Quale ruolo possono giocare le religiose e i
religiosi in questa crisi del cattolicesimo? Ed in particolare nella
vecchia Europa smarrita e secolarizzata?
"Molto grande, credo. Ma anche molto umile. Il
rischio che intravedo è quello di una <classe religiosa> che tende all'autoreferenzialità,
ad un atteggiamento di recriminazione e di distacco rispetto a società
molto secolarizzate; di fatto, che non sembra in grado di parlare ai
più. Una delle sfide principali è
stato ed è il nuovo ruolo della Chiesa in un Occidente laicizzato e che
senza l’alibi della Guerra fredda aveva di fronte una secolarizzazione
che si dispiegava in tutta la sua potenza. Prima quindi il cattolicesimo
deve ridefinire l’identità del suo mondo, e quando l’avrà ridefinita
potrà affrontare una sfida esterna in modo più chiaro. Secondo me le due
sfide vanno di pari passo, ma l’avversario più pericoloso non è quello,
minaccioso, dell’islamismo, bensì quello, sorridente, del relativismo
che non attacca la Chiesa ma fa leva sull’indifferenza. Sicuramente ci
sono delle forze che combattono la Chiesa. Però lo fanno sfruttando le
debolezze al suo interno. E quindi ha ragione Benedetto XVI a dire che i
primi nemici sono dentro la Chiesa e non fuori. Il problema è che il
pontificato di Giovanni Paolo II, che ha determinato il trionfo
sull’ideologia comunista, ha un po’ trascurato le nuove questioni che si
affacciavano sullo scenario mondiale, perché alla fine tutti erano
concentrati su questa lunga malattia. Benedetto XVI quindi si è trovato
ad affrontare problemi lasciati marcire per moltissimi anni. Problemi di
governo, problemi legati alla presenza della Chiesa in un Occidente
totalmente cambiato".
Da più parti si è parlato di complotto ai danni della
Chiesa. Tesi a cui lei non è orientato a dare credito. Ma che potrebbe
rivelarsi come il sintomo di un atteggiamento auto assolutorio?
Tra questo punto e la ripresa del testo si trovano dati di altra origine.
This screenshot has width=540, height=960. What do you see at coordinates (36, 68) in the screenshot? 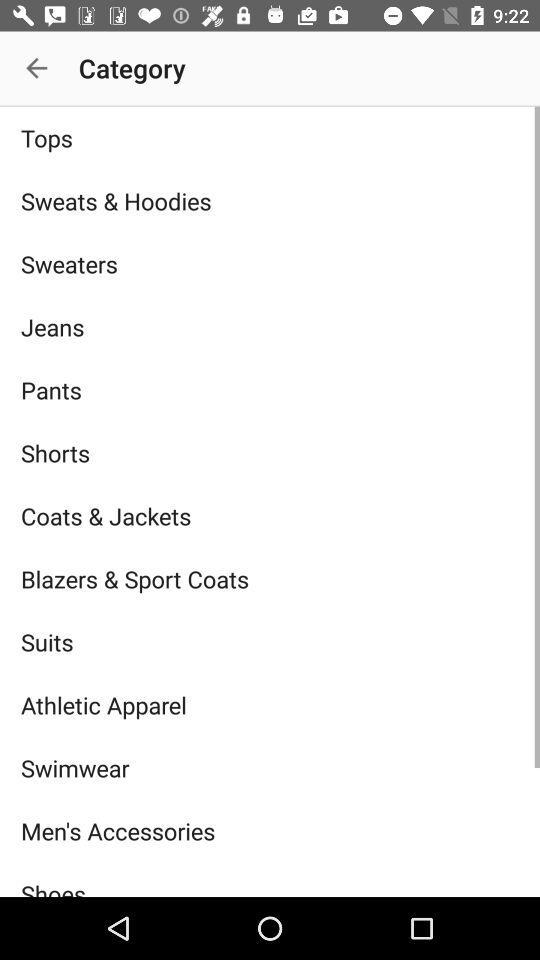
I see `item above tops icon` at bounding box center [36, 68].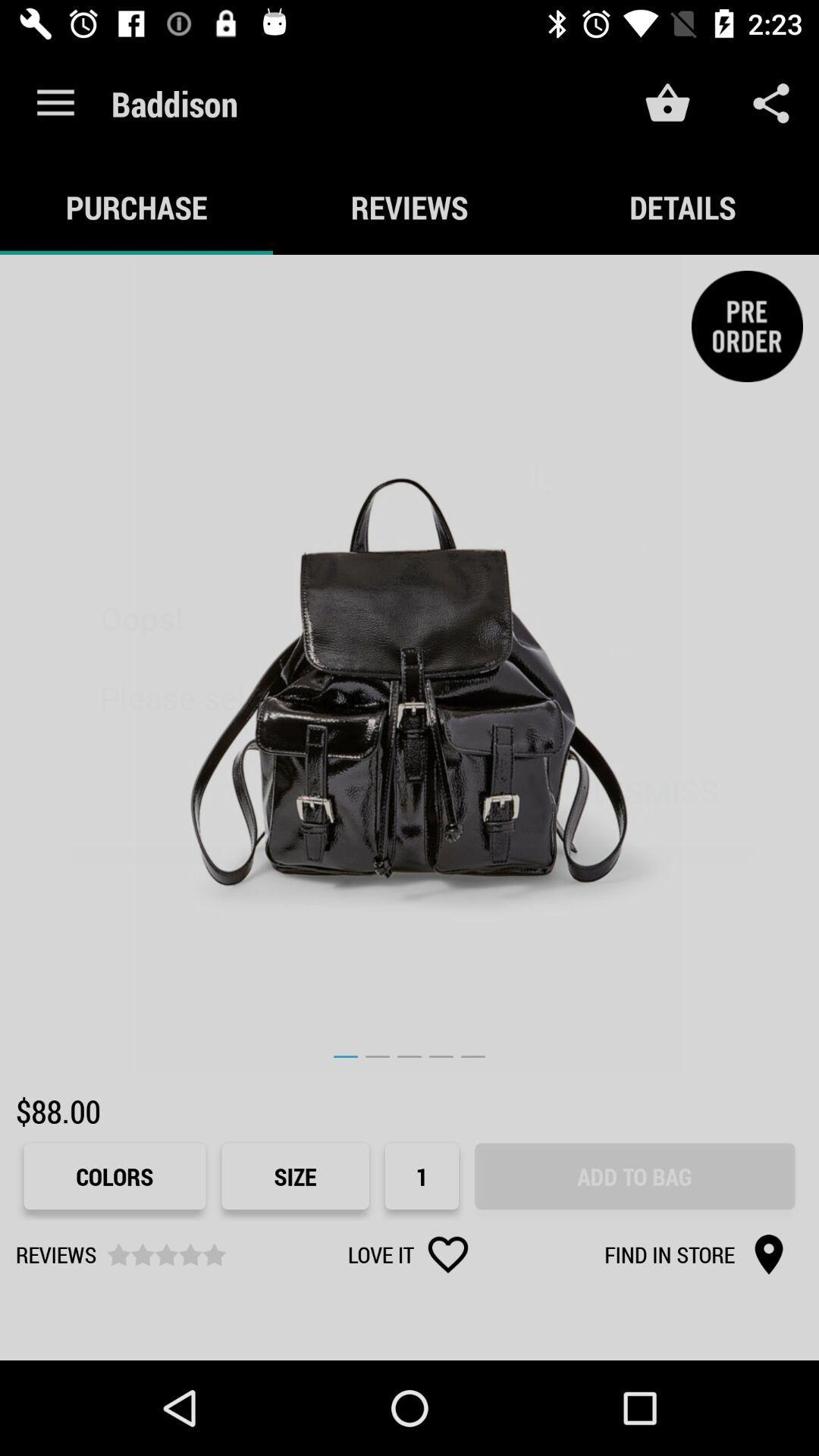 The width and height of the screenshot is (819, 1456). Describe the element at coordinates (410, 664) in the screenshot. I see `icon below the purchase` at that location.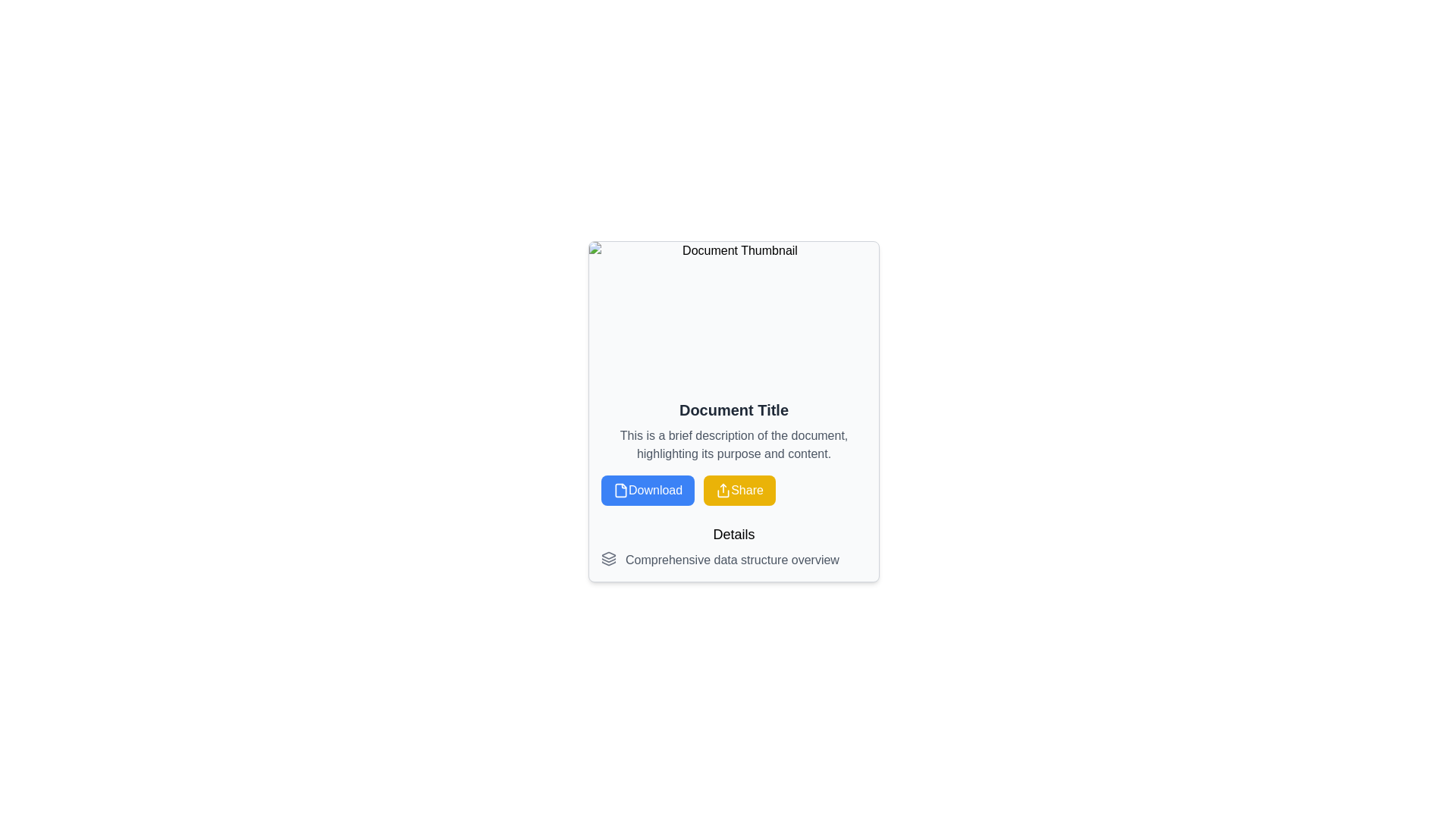  What do you see at coordinates (734, 491) in the screenshot?
I see `the 'Download' and 'Share' buttons in the button group` at bounding box center [734, 491].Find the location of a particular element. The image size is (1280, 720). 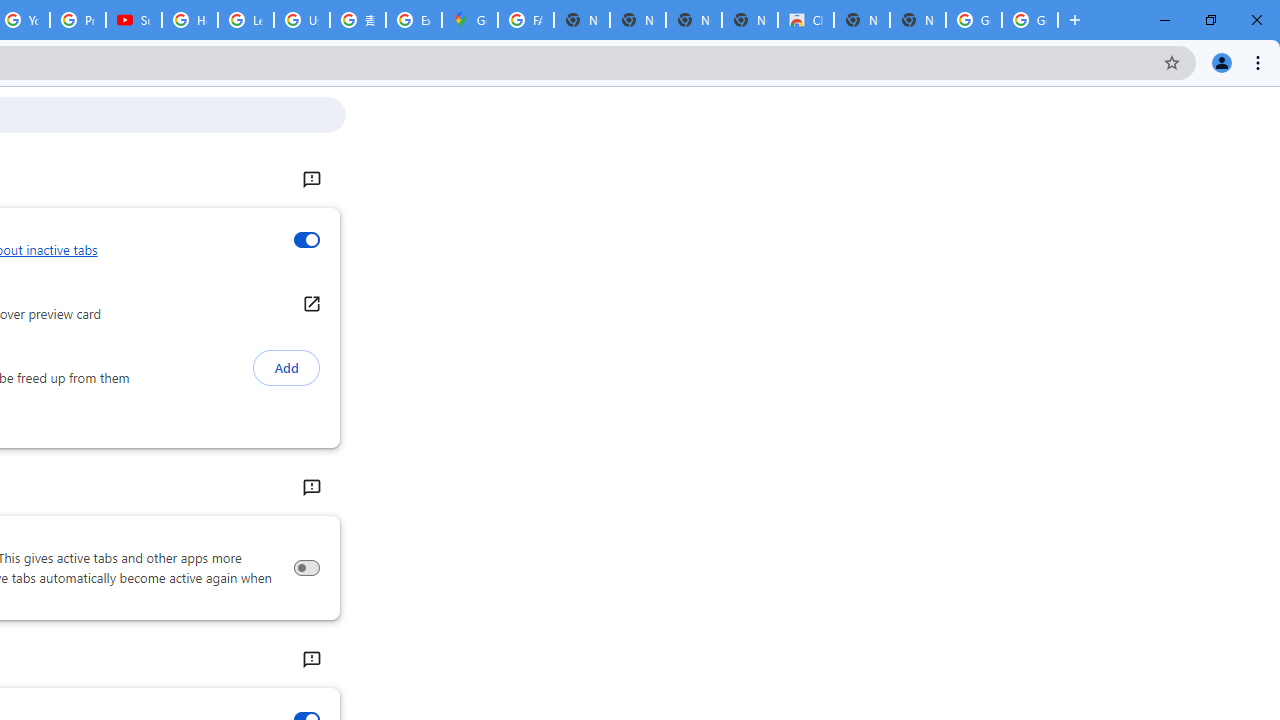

"Non sono io a non dargli molto credito ma, mi pare,
lo stesso Benedetto XVI. I complotti ci possono sempre essere. Il
problema è se ci sono le premesse perché vengano orditi. Sono sicuro che
ci siano ambienti che vogliono delegittimare e screditare la Chiesa
cattolica, e che approfittano di questa fase per farlo. Ma credo anche
che limitarsi a gridare al complotto non risolva nulla e finisca per
proteggere situazioni e persone che oggi andrebbero invece risolte e
messe ai margini. Meglio guardare la realtà in faccia, e prendere atto
che non è affatto incoraggiante all'interno della Chiesa".
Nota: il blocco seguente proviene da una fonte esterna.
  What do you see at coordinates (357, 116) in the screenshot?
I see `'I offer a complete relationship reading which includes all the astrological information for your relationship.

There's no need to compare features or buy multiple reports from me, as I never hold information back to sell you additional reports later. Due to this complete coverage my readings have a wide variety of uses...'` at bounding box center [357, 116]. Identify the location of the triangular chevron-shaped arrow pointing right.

Con la morte di Giovanni Paolo II - lei scrive - si
chiude una era. Anche per la Conferenza Episcopale Italiana e il suo
Presidente Ruini che l'ha guidata per sedici anni. Dopo Bagnasco, quali
caratteristiche ritiene debba avere il pastore di anime che governerà la
CEI del prossimo quinquennio?
"Non spetta a me dirlo. Posso solo notare che mi pare
oggi la Cei abbia un approccio meno politico alla situazione italiana. E
che svolga un ruolo prezioso soprattutto per salvaguardare e sviluppare
meglio l'unità del nostro Paese, offrendo una sponda molto preziosa,
direi insostituibile allo Stato ed al presidente della Repubblica.
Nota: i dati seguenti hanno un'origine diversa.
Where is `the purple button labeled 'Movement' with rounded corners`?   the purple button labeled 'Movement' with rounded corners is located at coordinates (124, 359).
Constato anche che c'è una tensione, se non un contrasto fra Segretario
di Stato vaticano e vertice della Cei su chi abbia il compito di
dialogare con le istituzioni politiche dell'Italia: un'ambiguità che è
fonte di malintesi".
E' recente la pubblicazione del libro-intervista
"Luce del mondo" in cui Benedetto XVI risponde alle domande del
giornalista tedesco Peter Seewald su gran parte degli argomenti al
centro del suo libro. Come colloca, come legge questo volume nello
scenario da lei delineato in "C'era una volta un Vaticano"?
"Non l'ho ancora letto, e dunque non sono in grado di
rispondere alla Sua domanda".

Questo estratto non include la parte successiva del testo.